Tuesday, November 11

Film: Interstellar Click for more info

I always hold a level of fear while going to watch a new Christopher Nolan film. That OCD-like behaviour I portray in other spheres of life tends to manifest while watching films too, which means I need to know everything about what happens, the mystery has to work out and everything needs to fall into place. That's not to say that I'm bothered by loose ends - it's never my fault if a script sucks (I'm looking at you, Equilibrium) - but it does bother me when I know it's my lack of concentration or ability to follow that's lacking.

Which brings us to Nolan. The wonderful thing about his films is how watertight they are. Everything makes sense (well within the bounds of the fiction his films are set in), all the pieces fit and the payoff when it all clicks together is almost always ecstatic. The downside is, of course, how damn difficult it is to watch a Nolan film to it fullest extent. I'm still not sure I understand Inception fully and the last time I watched The Prestige I think I picked up at least a handful of new insights. Nothing comes for free I guess.

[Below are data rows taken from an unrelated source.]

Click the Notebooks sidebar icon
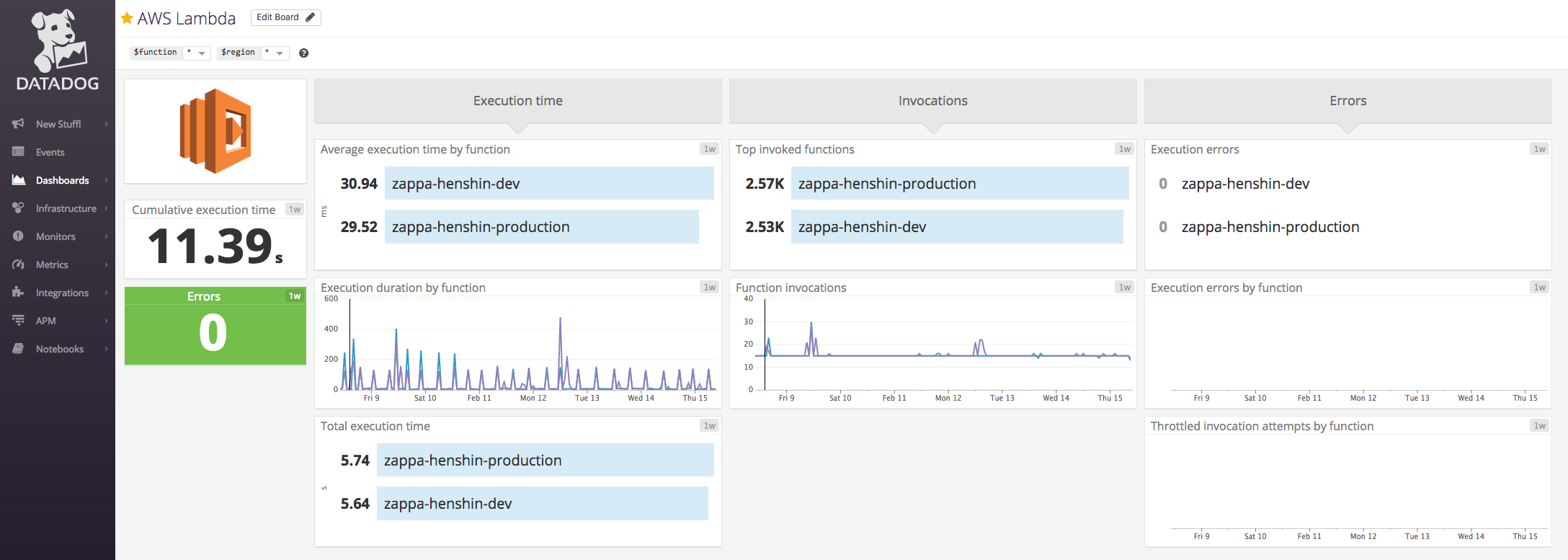Viewport: 1568px width, 560px height. pos(19,349)
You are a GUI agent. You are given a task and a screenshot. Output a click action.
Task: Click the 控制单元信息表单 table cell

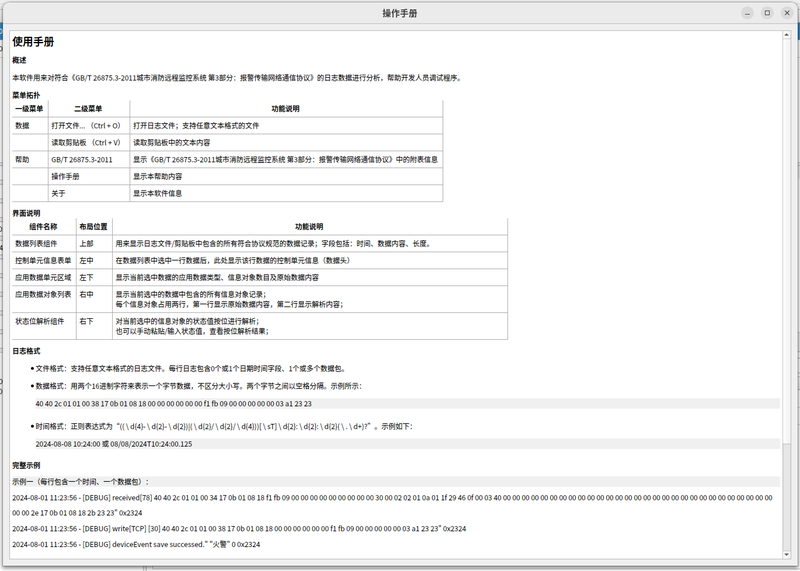pyautogui.click(x=44, y=260)
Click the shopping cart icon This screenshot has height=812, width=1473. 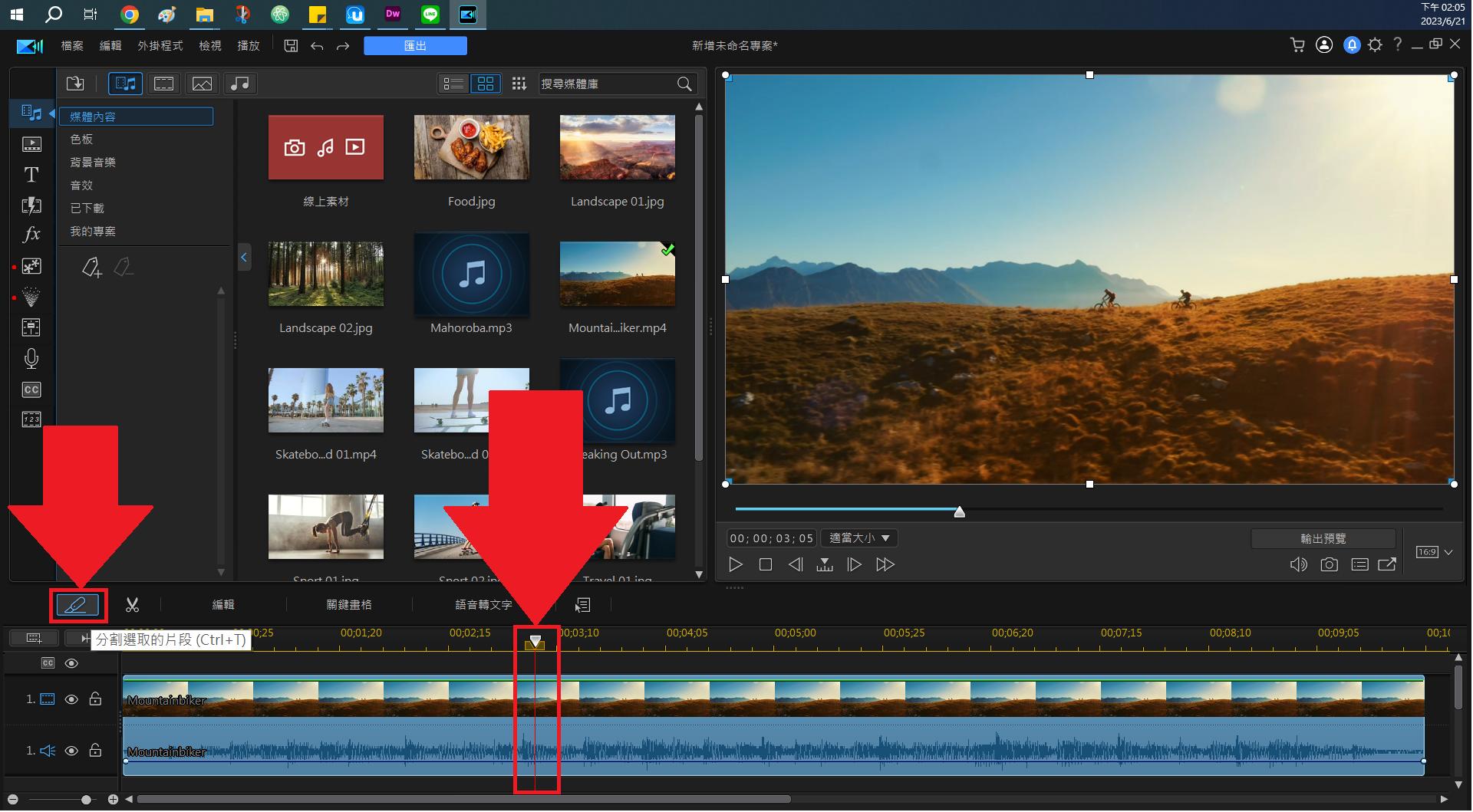click(1297, 45)
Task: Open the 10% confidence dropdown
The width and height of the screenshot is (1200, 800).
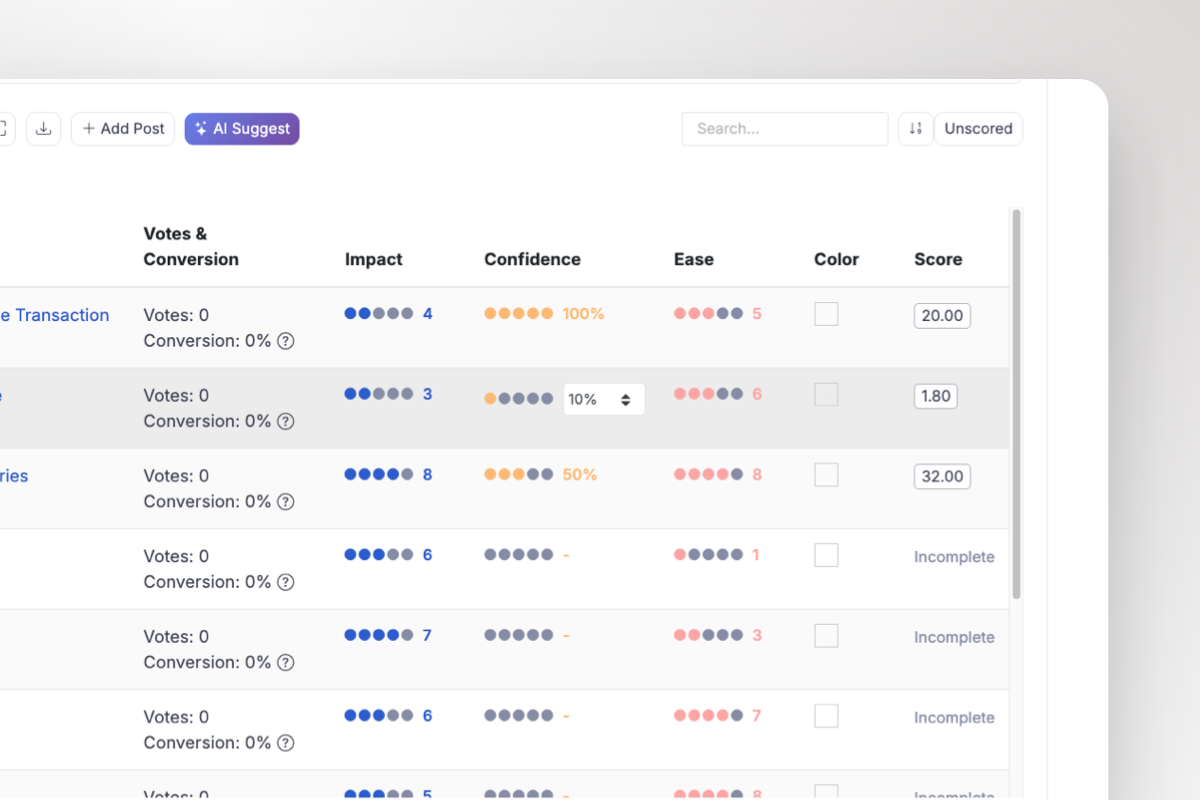Action: 604,399
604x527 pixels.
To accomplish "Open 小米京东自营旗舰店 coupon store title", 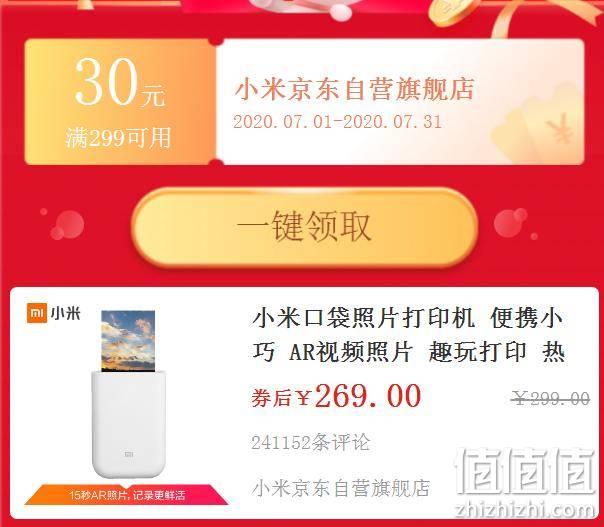I will click(354, 90).
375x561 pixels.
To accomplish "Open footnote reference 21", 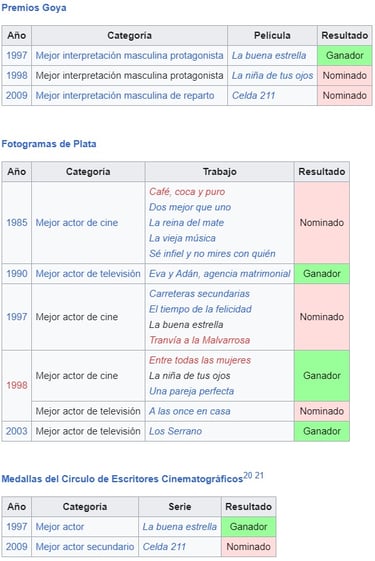I will pos(259,475).
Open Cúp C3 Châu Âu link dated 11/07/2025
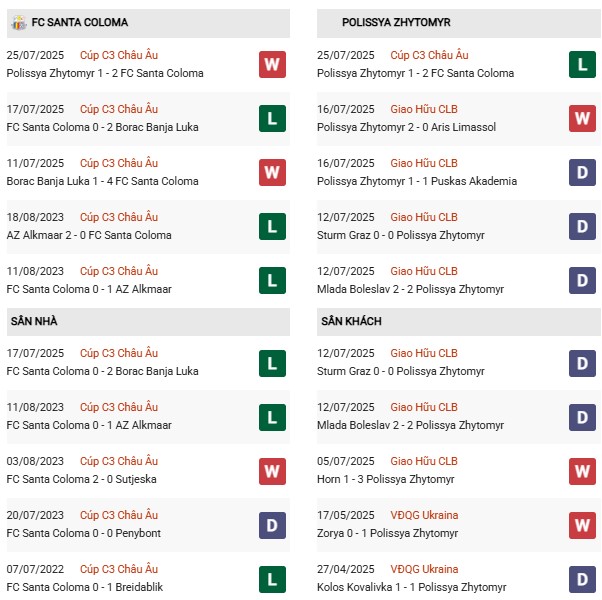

Interstellar is a great film for both old and new reasons. It has the same multilayered, multidimensional (is there any Nolan film that doesn't play with the passage of time?) and puzzle box feel to it, yet appears to be the most accessible Nolan film to date. There's no head scratching here - okay fine, perhaps I'm overestimating the general level of physics knowledge out there, but I really don't think the science jargon was as much a barrier as, I dunno, dreaming within dreaming or running a film backwards. Even less so for all the trekkies and Whedon geeks out there for whom this will all be par for the course.

But Interstellar was also an action film, a character drama and, okay fine, a space opera (of sorts). You didn't need to put down your popcorn to concentrate if all you wanted was a good story. It was there.

There were flaws though. Some of the answers to the puzzles were a bit weak for Nolan, a result I feel of the lower cost of entry, and the whole thing just didn't feel as water tight as his previous films. Rather than see that as a step back however, I think its a sign of a maturing film maker who has realised enjoyment doesn't necessarily come from making your audience work very hard.

At the end of the day Interstellar is a brilliant film and one that has to be watched. Recommended.